The ANSER Center was established in July 2007 and joins established strengths at Northwestern University (NU) and Argonne National Laboratory (Argonne) with those of senior personnel at Yale University, the University of Illinois at Urbana-Champaign (UIUC), and the University of Chicago (UC) in molecular and nanostructured assemblies, materials, catalysts, and phenomena integral to solar energy conversion and storage.

Vision
The long-term vision of the ANSER Center is to develop the fundamental understanding, materials and methods necessary to create dramatically more efficient technologies for solar fuels and electricity production.

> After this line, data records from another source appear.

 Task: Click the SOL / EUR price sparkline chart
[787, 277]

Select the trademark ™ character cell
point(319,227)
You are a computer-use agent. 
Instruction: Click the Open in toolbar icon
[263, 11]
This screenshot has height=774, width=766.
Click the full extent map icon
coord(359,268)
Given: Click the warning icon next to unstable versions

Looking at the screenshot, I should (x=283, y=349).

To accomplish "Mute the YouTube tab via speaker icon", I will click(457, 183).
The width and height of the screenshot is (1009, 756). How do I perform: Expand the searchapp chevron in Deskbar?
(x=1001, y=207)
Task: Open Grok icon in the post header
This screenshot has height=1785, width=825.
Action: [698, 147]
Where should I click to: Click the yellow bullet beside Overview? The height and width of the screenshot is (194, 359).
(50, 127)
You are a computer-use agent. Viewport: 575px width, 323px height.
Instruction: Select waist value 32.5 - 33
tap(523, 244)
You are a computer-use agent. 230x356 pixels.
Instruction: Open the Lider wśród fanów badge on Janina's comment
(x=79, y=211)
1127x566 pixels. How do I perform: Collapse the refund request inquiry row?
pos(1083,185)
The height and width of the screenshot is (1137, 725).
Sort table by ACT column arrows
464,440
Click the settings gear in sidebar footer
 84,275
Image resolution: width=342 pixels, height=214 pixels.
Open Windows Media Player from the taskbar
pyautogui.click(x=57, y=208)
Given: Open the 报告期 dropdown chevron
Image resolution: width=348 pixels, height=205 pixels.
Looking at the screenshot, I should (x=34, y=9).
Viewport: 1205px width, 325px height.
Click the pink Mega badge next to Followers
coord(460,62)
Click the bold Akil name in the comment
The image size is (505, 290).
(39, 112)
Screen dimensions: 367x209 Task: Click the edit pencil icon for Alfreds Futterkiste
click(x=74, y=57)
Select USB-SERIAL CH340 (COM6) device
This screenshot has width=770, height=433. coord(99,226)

The center plans to achieve this vision by designing and synthesizing new nanoscale architectures and studying them to deepen the understanding of basic solar energy conversion phenomena. The union of synthesis, measurement, theory, and engineering will allow ANSER to create exceptional new energy conversion systems. At the same time, the ANSER Center seeks to create and mentor a technically excellent workforce capable of solving energy-related problems far into the future.

Objective
The purpose of multi-disciplinary research carried out by the ANSER Center is to develop a fundamental understanding of the: -Interaction of light and charge with molecules and materials
-Energy levels and electronic structures of molecules and materials
-Dynamics of photo-induced charge generation, separation, and transport with unparalleled temporal and spatial resolution
-Interfaces at which charge generation, separation, transport, and selective chemical reactions occur
-Properties of unique materials, from self-assembling, bio-inspired materials for hydrogen fuel production from water to transparent conductors, and nanostructured hard and soft materials for solar electricity generation

Education and Outreach
The ANSER Center works closely with the NU-based National Center for Learning and Teaching in Nanoscale Science and Engineering (NCLT) to develop outreach programs to the science education community. NCLT participants include Argonne and UIUC, among others as primary partners. ANSER holds joint summer programs with NCLT in the area of undergraduate solar cell and nanotechnology research, professional development, summer research for science teachers, and year-round research with faculty members from partnering minority institutions. Web-based educational materials on solar energy conversion and Web podcasts on topics in the field of solar energy conversion are currently under development. These will be made available broadly to the general public and the K-16 educational establishment.[4]